THE TASK:
Repeat the data verbatim, images excluded.

Stored data entries:

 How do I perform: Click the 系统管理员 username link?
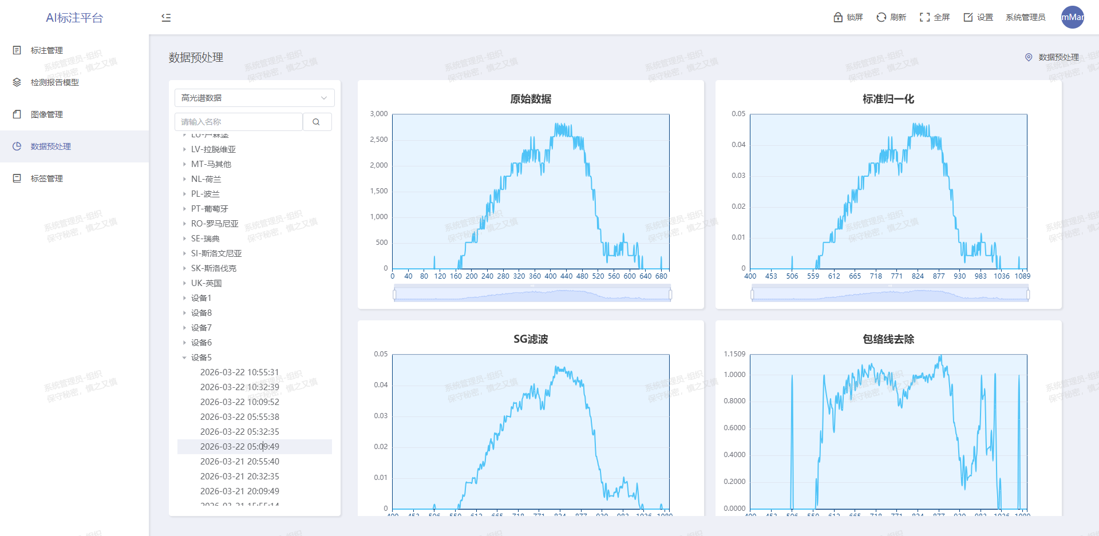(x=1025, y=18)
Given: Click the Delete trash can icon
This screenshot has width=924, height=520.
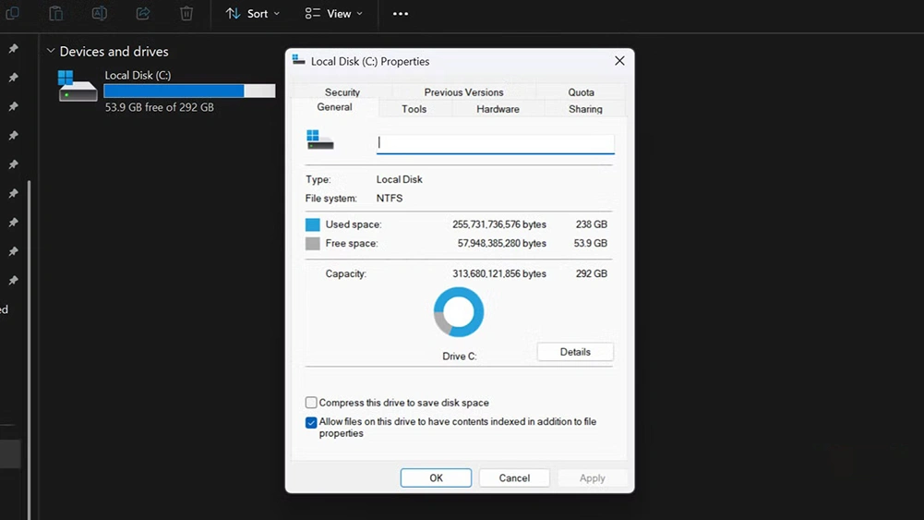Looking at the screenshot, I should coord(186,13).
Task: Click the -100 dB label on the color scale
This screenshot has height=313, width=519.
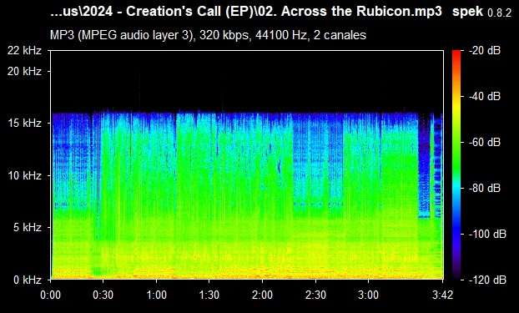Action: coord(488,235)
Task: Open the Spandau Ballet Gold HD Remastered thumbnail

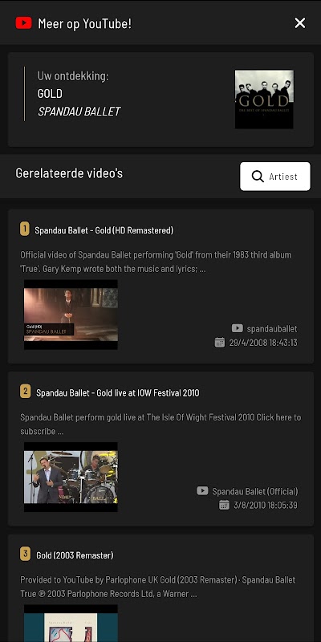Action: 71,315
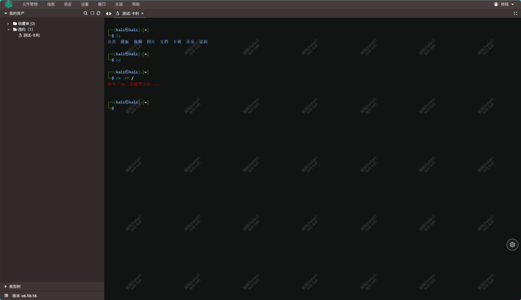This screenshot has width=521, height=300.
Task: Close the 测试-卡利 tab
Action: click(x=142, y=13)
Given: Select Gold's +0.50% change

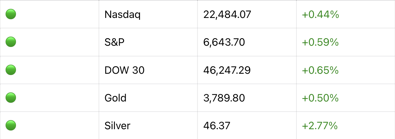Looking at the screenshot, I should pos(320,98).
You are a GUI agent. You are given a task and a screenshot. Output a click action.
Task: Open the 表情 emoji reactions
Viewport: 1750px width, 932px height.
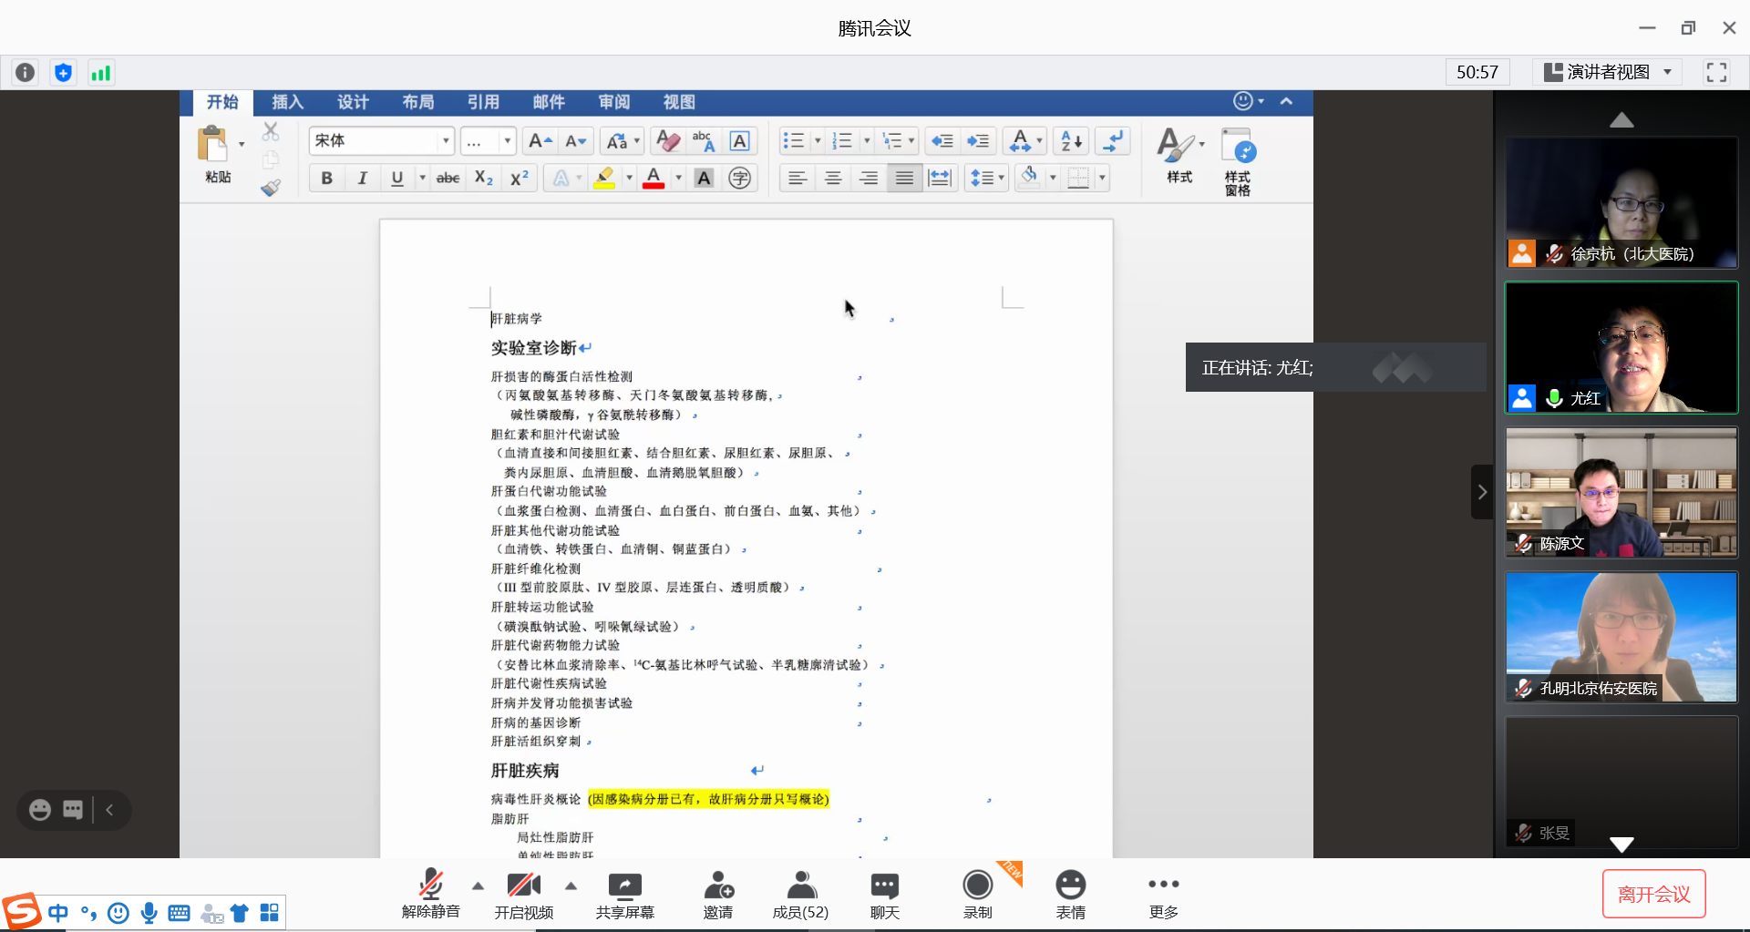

SOLUTION TO THIS PROBLEM:
 How do I perform: Click the 系统管理员 username link?
(x=1025, y=18)
Given: Click the Delete trash can icon
This screenshot has width=924, height=520.
Looking at the screenshot, I should coord(186,13).
Task: Click the -100 dB label on the color scale
This screenshot has height=313, width=519.
Action: coord(488,235)
Task: Open the Spandau Ballet Gold HD Remastered thumbnail

Action: 71,315
This screenshot has width=521, height=300.
Task: Close the 测试-卡利 tab
Action: click(x=142, y=13)
Given: Select Gold's +0.50% change

Looking at the screenshot, I should pos(320,98).
You are a GUI agent. You are given a task and a screenshot. Output a click action.
Task: Open the 表情 emoji reactions
Viewport: 1750px width, 932px height.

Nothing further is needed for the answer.